# What to work on:
The answer should consist of each line below that contains the word "computer".

┌────────

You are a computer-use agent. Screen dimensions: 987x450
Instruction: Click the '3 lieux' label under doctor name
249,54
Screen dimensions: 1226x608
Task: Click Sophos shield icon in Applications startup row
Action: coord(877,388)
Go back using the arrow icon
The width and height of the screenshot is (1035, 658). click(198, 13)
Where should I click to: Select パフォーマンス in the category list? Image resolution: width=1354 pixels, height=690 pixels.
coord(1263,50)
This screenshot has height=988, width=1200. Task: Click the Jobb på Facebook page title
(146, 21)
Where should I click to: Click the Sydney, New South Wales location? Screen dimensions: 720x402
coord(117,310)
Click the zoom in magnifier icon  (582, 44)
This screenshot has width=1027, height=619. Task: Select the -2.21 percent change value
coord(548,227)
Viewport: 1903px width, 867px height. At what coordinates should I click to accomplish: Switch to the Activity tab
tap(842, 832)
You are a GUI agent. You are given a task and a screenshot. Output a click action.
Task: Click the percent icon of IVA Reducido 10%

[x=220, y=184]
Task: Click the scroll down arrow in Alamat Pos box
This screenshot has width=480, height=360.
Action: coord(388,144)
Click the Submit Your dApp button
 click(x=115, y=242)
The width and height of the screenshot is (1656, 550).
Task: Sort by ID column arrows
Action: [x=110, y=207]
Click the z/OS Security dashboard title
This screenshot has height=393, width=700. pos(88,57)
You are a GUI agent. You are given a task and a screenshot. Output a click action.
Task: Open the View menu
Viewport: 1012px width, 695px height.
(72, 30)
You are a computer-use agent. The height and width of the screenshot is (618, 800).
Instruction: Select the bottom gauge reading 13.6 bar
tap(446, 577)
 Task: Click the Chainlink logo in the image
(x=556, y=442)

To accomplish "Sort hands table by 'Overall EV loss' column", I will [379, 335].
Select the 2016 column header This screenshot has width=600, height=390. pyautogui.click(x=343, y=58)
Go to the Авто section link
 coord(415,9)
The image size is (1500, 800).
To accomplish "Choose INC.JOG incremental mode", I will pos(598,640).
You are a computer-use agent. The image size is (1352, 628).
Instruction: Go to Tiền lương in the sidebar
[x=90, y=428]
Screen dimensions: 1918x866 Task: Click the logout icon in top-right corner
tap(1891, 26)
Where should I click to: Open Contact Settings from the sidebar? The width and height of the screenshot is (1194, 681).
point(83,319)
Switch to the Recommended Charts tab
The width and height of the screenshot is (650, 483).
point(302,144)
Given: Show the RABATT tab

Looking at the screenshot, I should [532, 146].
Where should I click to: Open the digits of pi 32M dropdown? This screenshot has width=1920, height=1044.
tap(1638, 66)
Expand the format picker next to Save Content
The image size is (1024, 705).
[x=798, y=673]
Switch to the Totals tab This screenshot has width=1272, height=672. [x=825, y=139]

└────────

# Result for this exercise:
You are a computer-use agent. Screen dimensions: 987x450
You are a computer-use agent. The height and width of the screenshot is (618, 800).
You are a computer-use agent. The image size is (1352, 628).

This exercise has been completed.